A method for solving Caputo–Hadamard fractional initial and boundary value problems

Abstract

In this article, we proposed a method by generalizing the classical CAS wavelets for the approximate solutions of nonlinear fractional Caputo–Hadamard initial and boundary value problems. We have generated the new operational matrices for the generalized CAS (gCAS) wavelets, and these matrices are successfully utilized for the solution of nonlinear Caputo–Hadamard fractional initial and boundary value problems. The method that we have proposed in the present study is the combination of gCAS wavelets (based on new operational matrices) and the quasilinearization technique.
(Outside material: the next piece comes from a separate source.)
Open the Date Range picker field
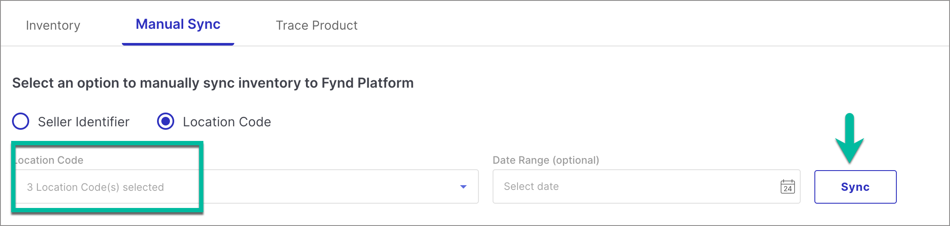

We have derived and constructed the gCAS wavelets, the gCAS wavelets operational matrix of Hadamard fractional integral of order , and the gCAS wavelets operational matrix of Hadamard fractional integral for boundary value problems. We have also derived the orthonormality condition for the gCAS wavelets. The purpose of these operational matrices is to make the calculations faster. Furthermore, we worked out the error analysis of the proposed method. We presented the procedure of implementation for both nonlinear Caputo–Hadamard fractional initial and boundary value problems. Numerical simulations are provided to illustrate the reliability and accuracy of the method. Since the Hadamard differential equation is a new and emerging field, many engineers can utilize the proposed method for the numerical simulations of their linear/nonlinear Caputo–Hadamard fractional differential models.